(Input records):
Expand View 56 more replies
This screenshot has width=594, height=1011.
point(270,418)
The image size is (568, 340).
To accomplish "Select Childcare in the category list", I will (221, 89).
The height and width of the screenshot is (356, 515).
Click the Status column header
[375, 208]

--

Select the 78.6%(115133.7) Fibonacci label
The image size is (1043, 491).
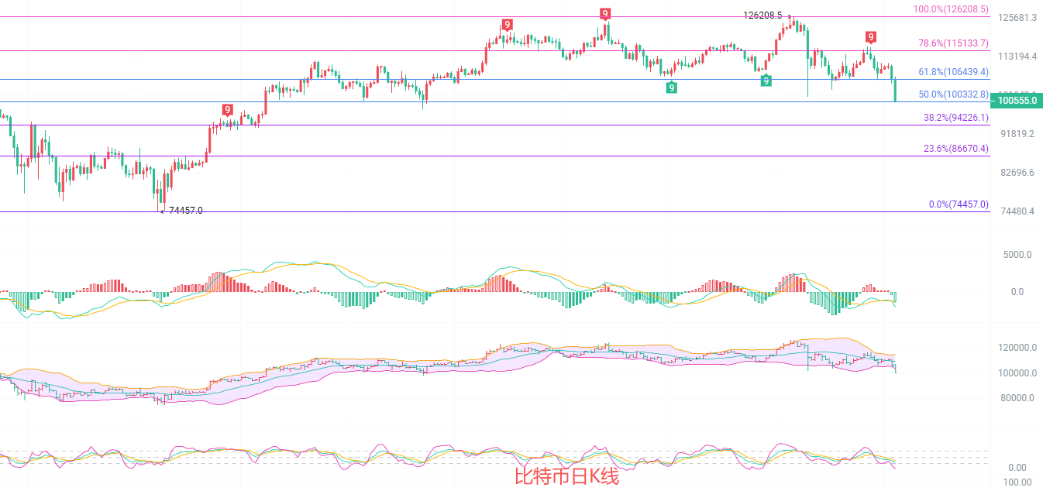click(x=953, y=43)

(Activity):
Please copy all lines of the listing in which the string "Select" occurs.

(Solution to the problem):
To accomplish "Select Childcare in the category list", I will (221, 89).
Select the 78.6%(115133.7) Fibonacci label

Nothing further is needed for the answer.